The central element of the invention is the EVF injector 1 , which is used as a variable throttle. The pressure thus generated in the high-pressure line 3 is approximately a function of the needle stroke of the EVF injector 1 . The control valve 13 is initially still closed. The modulated pressure in the high-pressure line 3 is distributed to the high-pressure lines 5 , 6 , 7 and 8 via the distributor element 4 .

In the present case, the distributor element 4 is formed by a distributor shaft connected to the camshaft of the internal combustion engine (or the high pressure pump). Instead, simple solenoid valves can also be used, with no high demands being placed on their switching speeds.

When the injection process is to be ended, the EVF injector 1 closes, as a result of which no more fuel is fed into the high-pressure line 3 . In order for the pressure in line 3 to decrease as quickly as possible, the solenoid-operated control valve 13 is opened and the fuel flows back into the fuel tank 16 .

The embodiment of the invention shown in FIG. 2 is similar to the fuel injection system shown in FIG. 1. For the sake of simplicity, the same reference numerals are used to designate the same parts. To avoid repetition, reference is also made to the detailed description of FIG. 1 above. In the following, reference is made only to the differences between the embodiments shown in FIGS . 1 and 2.

The embodiment shown in FIG. 2 differs from the fuel injection system described above in that the control valve 13 is connected to the distributor element 4 via a fuel line 19 , a buffer volume 18 and the fuel line 14 . That is, the shut-off fuel of the shut-off valve 13 does not flow back into the leak oil or the fuel tank 16 , as in the fuel injection system shown in FIG. 1. In the fuel injection system shown in FIG. 2, the leak quantity is blown off into the buffer volume 18 .

The buffer volume 18 must be designed in such a way that a pressure increase in the high-pressure fuel lines 5 , 6 and 7 via the opening pressure of the connected injectors 9 , 10 and 11 is avoided and the pressure reduction in the high-pressure line 8 is fast enough.

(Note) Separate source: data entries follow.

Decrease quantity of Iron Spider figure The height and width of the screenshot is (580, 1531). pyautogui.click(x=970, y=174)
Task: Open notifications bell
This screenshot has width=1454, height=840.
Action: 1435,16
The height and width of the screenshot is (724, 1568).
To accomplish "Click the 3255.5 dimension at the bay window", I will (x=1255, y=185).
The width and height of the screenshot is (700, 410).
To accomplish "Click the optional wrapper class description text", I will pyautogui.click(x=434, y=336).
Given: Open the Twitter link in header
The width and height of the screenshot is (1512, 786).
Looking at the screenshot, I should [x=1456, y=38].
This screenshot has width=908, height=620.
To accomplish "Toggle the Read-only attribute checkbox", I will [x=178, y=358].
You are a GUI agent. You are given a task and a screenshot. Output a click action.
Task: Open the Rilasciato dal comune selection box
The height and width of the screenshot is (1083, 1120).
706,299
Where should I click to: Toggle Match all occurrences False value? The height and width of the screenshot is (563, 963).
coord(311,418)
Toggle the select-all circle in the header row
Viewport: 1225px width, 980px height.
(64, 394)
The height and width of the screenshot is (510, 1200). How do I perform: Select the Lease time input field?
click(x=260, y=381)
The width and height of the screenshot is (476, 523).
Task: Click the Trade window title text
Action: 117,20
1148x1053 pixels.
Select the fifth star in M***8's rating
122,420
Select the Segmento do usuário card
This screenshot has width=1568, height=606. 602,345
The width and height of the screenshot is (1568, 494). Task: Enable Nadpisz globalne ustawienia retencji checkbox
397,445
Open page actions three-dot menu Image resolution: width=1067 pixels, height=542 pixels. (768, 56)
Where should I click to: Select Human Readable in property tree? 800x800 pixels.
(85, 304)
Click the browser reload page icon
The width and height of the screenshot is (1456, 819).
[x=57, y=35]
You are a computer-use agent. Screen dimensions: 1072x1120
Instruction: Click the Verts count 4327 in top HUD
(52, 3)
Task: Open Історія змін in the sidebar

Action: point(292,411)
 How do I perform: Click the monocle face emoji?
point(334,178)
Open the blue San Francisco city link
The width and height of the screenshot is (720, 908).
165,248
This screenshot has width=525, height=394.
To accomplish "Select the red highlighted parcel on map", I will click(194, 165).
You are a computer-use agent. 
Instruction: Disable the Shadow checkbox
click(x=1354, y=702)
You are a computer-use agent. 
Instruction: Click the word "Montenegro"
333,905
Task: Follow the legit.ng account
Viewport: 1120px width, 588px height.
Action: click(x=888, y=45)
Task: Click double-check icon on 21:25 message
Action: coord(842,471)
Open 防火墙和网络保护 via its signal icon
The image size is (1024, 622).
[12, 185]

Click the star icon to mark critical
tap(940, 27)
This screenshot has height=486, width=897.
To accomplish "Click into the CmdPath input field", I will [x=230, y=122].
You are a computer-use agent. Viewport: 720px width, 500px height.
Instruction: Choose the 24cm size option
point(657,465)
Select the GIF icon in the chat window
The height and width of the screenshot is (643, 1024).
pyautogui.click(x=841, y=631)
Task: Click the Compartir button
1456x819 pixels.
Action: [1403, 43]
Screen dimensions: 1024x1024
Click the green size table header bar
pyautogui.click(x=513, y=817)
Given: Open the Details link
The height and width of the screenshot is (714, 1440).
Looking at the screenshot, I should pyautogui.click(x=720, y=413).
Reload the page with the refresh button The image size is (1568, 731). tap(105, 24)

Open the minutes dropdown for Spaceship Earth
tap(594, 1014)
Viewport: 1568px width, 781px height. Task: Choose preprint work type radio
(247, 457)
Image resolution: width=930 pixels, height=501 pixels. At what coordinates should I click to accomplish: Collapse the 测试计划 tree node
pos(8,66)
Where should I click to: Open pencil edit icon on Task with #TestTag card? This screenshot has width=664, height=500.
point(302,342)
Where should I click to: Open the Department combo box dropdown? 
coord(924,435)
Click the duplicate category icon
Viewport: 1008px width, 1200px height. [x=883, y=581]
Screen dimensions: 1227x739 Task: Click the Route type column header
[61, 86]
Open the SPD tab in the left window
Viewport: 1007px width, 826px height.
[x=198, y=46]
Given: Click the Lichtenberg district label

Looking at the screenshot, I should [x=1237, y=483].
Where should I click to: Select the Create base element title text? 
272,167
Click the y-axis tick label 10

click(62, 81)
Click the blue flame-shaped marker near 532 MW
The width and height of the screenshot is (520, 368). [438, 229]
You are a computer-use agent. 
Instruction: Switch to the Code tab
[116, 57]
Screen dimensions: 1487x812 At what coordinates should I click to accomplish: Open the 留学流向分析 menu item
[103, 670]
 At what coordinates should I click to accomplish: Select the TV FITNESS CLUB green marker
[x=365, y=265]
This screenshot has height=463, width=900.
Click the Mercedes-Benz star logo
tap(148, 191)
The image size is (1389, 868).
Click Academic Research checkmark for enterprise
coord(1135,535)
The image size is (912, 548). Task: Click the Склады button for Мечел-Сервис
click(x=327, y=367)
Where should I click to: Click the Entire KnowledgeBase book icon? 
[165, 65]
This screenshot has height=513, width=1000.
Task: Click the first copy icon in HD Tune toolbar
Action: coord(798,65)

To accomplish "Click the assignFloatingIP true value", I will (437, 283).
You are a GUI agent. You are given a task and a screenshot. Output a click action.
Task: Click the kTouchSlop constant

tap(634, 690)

This requires a large buffer volume 18 . On the other hand, too large a buffer volume 18 can lead to the pressure in the high-pressure lines 9 , 10 and 11 being too low for refilling in the period between two injections.

Claims (7)

1. Fuel injection system, in particular common rail system, for supplying fuel to internal combustion engines, in particular diesel engines, with a plurality of cylinders, characterized in that a valve arrangement ( 1 ) for shaping the course of the injection, in particular an injector for pressure modulation, via a high-pressure line system ( 3 , 5 , 6 , 7 , 8 ), in which a central distributor element ( 4 ) is arranged, is connected to a plurality of injectors ( 9 , 10 , 11 , 12 ) from which the injection takes place. 2. Fuel injection system according to claim 1, characterized in that the injectors ( 9 , 10 , 11 , 12 ) from which the injection takes place are formed by conventional nozzle holder combinations. 3. Fuel injection system according to one of the preceding claims, characterized in that a nozzle needle, the needle stroke of which is controllable, is accommodated in the valve arrangement ( 1 ) for injection course shaping. 4. Fuel injection system according to one of the preceding claims, characterized in that the distributor element ( 4 ) is formed by a distributor shaft or a solenoid valve. 5. Fuel injection system according to one of the preceding claims, characterized in that a control valve ( 13 ) is provided in the high-pressure line system ( 3 ) between the valve arrangement ( 1 ) for shaping the injection course and the distributor element ( 4 ). 6. Fuel injection system according to one of the preceding claims, characterized in that the high-pressure line system ( 3 , 5 , 6 , 7 , 8 , 14 ) is connected to a feed pump ( 15 ) via the distributor element ( 4 ). 7. The fuel injection system according to claim 5, characterized in that the control valve ( 13 ) is connected to the distributor element ( 4 ), and that a buffer volume ( 18 ) is provided between the control valve ( 13 ) and the distributor element ( 4 ).